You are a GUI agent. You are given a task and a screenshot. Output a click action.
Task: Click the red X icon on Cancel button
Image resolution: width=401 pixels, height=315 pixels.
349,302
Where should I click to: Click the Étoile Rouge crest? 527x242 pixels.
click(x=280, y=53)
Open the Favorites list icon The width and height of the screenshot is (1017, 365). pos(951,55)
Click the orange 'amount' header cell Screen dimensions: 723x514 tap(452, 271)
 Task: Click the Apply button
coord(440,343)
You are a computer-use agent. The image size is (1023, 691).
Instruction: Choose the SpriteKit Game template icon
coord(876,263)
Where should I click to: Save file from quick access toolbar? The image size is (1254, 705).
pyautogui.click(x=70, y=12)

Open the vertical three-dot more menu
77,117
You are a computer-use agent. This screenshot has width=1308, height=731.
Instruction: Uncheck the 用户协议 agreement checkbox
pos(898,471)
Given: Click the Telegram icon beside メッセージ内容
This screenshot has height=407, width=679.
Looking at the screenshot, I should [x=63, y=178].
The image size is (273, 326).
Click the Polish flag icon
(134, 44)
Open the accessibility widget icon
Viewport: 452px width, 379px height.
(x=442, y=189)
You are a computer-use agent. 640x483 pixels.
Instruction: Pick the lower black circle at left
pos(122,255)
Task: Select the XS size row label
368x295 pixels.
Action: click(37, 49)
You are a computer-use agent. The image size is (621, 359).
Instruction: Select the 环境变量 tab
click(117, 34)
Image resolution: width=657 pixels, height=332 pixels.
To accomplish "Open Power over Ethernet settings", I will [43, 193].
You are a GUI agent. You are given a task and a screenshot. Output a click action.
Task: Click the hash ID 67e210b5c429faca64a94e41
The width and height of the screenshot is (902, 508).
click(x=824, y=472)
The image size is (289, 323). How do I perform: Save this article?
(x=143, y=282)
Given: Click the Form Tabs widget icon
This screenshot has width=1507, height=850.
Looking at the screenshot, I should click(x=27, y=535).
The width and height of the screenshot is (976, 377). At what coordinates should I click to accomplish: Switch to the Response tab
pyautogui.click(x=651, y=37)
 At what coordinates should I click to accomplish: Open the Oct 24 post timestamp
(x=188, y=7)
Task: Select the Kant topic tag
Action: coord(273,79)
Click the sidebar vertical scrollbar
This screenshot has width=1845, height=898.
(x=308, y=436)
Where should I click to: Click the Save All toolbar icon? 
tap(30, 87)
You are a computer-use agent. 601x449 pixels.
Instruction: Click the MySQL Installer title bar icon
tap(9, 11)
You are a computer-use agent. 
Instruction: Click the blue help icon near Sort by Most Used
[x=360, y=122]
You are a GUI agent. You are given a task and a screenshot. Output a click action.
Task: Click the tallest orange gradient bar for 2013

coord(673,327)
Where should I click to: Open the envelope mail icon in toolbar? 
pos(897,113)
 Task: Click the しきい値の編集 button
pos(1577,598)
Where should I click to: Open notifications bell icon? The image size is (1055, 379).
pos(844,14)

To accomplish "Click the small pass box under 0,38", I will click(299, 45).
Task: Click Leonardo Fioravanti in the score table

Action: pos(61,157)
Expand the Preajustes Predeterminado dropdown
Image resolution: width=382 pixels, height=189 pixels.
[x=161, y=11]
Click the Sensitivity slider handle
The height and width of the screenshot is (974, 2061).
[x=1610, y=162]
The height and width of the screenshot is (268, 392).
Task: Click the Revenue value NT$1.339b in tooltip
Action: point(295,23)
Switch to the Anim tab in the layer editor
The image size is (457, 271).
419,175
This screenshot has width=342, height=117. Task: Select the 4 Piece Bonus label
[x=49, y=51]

::::::::

Return the material exactly as it stands.

_Result of the exercise:_
You are a GUI agent. You are given a task and a screenshot. Output a click action.
Task: Click the red X icon on Cancel button
Image resolution: width=401 pixels, height=315 pixels.
349,302
Where should I click to: Click the Étoile Rouge crest? 527x242 pixels.
click(x=280, y=53)
Open the Favorites list icon The width and height of the screenshot is (1017, 365). pos(951,55)
Click the orange 'amount' header cell Screen dimensions: 723x514 tap(452, 271)
 Task: Click the Apply button
coord(440,343)
You are a computer-use agent. The image size is (1023, 691).
Instruction: Choose the SpriteKit Game template icon
coord(876,263)
Where should I click to: Save file from quick access toolbar? The image size is (1254, 705).
pyautogui.click(x=70, y=12)

Open the vertical three-dot more menu
77,117
You are a computer-use agent. This screenshot has width=1308, height=731.
Instruction: Uncheck the 用户协议 agreement checkbox
pos(898,471)
Given: Click the Telegram icon beside メッセージ内容
This screenshot has height=407, width=679.
Looking at the screenshot, I should [x=63, y=178].
The image size is (273, 326).
Click the Polish flag icon
(134, 44)
Open the accessibility widget icon
Viewport: 452px width, 379px height.
(x=442, y=189)
You are a computer-use agent. 640x483 pixels.
Instruction: Pick the lower black circle at left
pos(122,255)
Task: Select the XS size row label
368x295 pixels.
Action: click(37, 49)
You are a computer-use agent. The image size is (621, 359).
Instruction: Select the 环境变量 tab
click(117, 34)
Image resolution: width=657 pixels, height=332 pixels.
To accomplish "Open Power over Ethernet settings", I will [43, 193].
You are a GUI agent. You are given a task and a screenshot. Output a click action.
Task: Click the hash ID 67e210b5c429faca64a94e41
The width and height of the screenshot is (902, 508).
click(x=824, y=472)
The image size is (289, 323). How do I perform: Save this article?
(x=143, y=282)
Given: Click the Form Tabs widget icon
This screenshot has width=1507, height=850.
Looking at the screenshot, I should click(x=27, y=535).
The width and height of the screenshot is (976, 377). At what coordinates should I click to accomplish: Switch to the Response tab
pyautogui.click(x=651, y=37)
 At what coordinates should I click to accomplish: Open the Oct 24 post timestamp
(x=188, y=7)
Task: Select the Kant topic tag
Action: coord(273,79)
Click the sidebar vertical scrollbar
This screenshot has width=1845, height=898.
(x=308, y=436)
Where should I click to: Click the Save All toolbar icon? 
tap(30, 87)
You are a computer-use agent. 601x449 pixels.
Instruction: Click the MySQL Installer title bar icon
tap(9, 11)
You are a computer-use agent. 
Instruction: Click the blue help icon near Sort by Most Used
[x=360, y=122]
You are a GUI agent. You are given a task and a screenshot. Output a click action.
Task: Click the tallest orange gradient bar for 2013

coord(673,327)
Where should I click to: Open the envelope mail icon in toolbar? 
pos(897,113)
 Task: Click the しきい値の編集 button
pos(1577,598)
Where should I click to: Open notifications bell icon? The image size is (1055, 379).
pos(844,14)

To accomplish "Click the small pass box under 0,38", I will click(299, 45).
Task: Click Leonardo Fioravanti in the score table

Action: pos(61,157)
Expand the Preajustes Predeterminado dropdown
Image resolution: width=382 pixels, height=189 pixels.
[x=161, y=11]
Click the Sensitivity slider handle
The height and width of the screenshot is (974, 2061).
[x=1610, y=162]
The height and width of the screenshot is (268, 392).
Task: Click the Revenue value NT$1.339b in tooltip
Action: point(295,23)
Switch to the Anim tab in the layer editor
The image size is (457, 271).
419,175
This screenshot has width=342, height=117. Task: Select the 4 Piece Bonus label
[x=49, y=51]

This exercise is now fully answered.